#### Quoted text:
We have seen a thread deadlock issue in ModelBase when using a TaskCompletionSource inside the callback of an AsyncEventingBasicConsumer and wondered if anyone could provide some insight / guidance on the best way of working with threads / async in this scenario.
The code in question was for an RPC client. The code would declare a temporary queue for the response, create an AsyncEventingBasicConsumerfor that queue, send the request and then wait for the expected number of replies to arrive. To do this it declares a TaskCompletionSource with TaskCreationOptions.RunContinuationsAsynchronously and inside the AsyncEventingBasicConsumer's callback it calls SetResult(null) when the expected number of replies has arrived.
var completionSource = new TaskCompletionSource(TaskCreationOptions.RunContinuationsAsynchronously);
consumer.Received += (source, deliveryArgs) => {
//Process the message(s)
//When we have received the expected number of replies complete the task
completionSource.SetResult(null)
};
After sending the request we then await the TCS.
await Task.WhenAny(
completionSource.Task,
Task.Delay(timeout)
);
Shortly thereafter we cancel the consumer and close the channel by calling Close() on IModel.
On the vast majority of environments the general flow is:
1. Thread X creates the TCS and sends the request message.
2. The RabbitMQ background thread receives the reply(s) and calls SetResult(null) on the TCS.
3. Thread Y then calls Close() on IModel.
However, on some environments what we see is this:
1. Thread X creates the TCS and sends the request message.
2. The RabbitMQ background thread receives the reply(s) and calls SetResult(null) on the TCS.
3. The RabbitMQ background thread then calls Close() on IModel resulting in a thread deadlock.
The thread deadlock is caused by the fact that ModelBase.Close method causes the calling thread to be blocked until the channel.close-ok reply comes back from the server, and because the calling thread is now the RabbitMQ background thread that reply is not processed and the call to BlockingCell.GetValue() times out. This happens every time on these environments.
We managed to resolve the issue by removing the TCS and replacing it with thread signaling using SemaphoreSlim.
My question is whether this is a common gotcha, and are there any general guidelines on working with threads/tasks inside an AsyncEventingBasicConsumer's callback?
Thanks,
Mark

#### Material provided:
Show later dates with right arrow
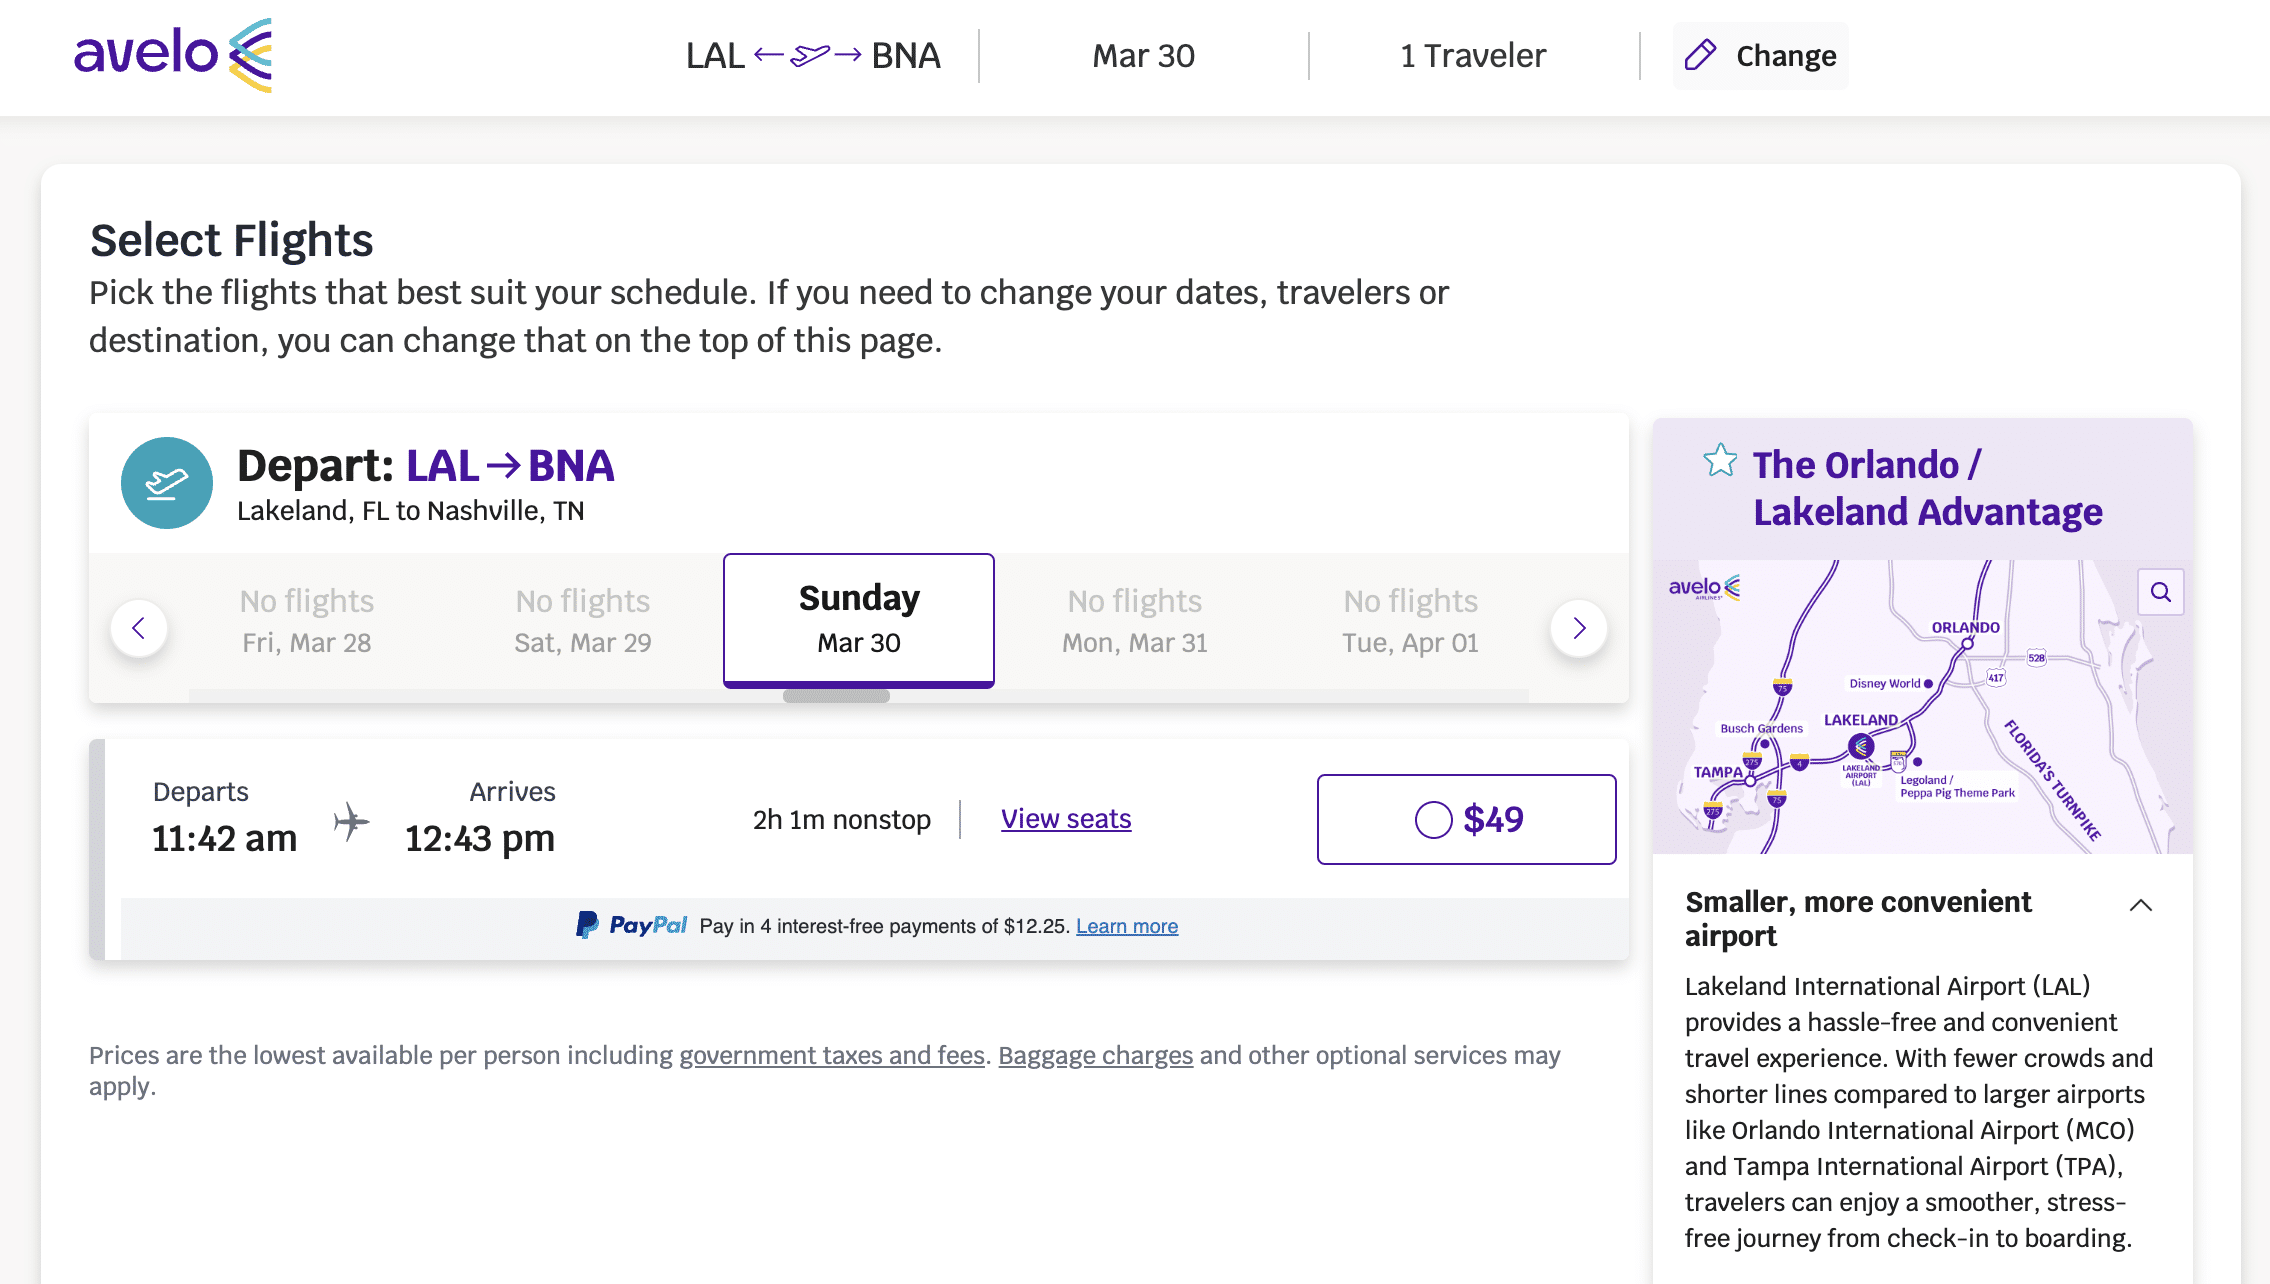This screenshot has width=2270, height=1284. (1579, 628)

#### Problem details:
In the post about the RabbitMQ thread deadlock, what replaced the TaskCompletionSource to resolve the issue?

#### Reply:
Thread signaling using SemaphoreSlim.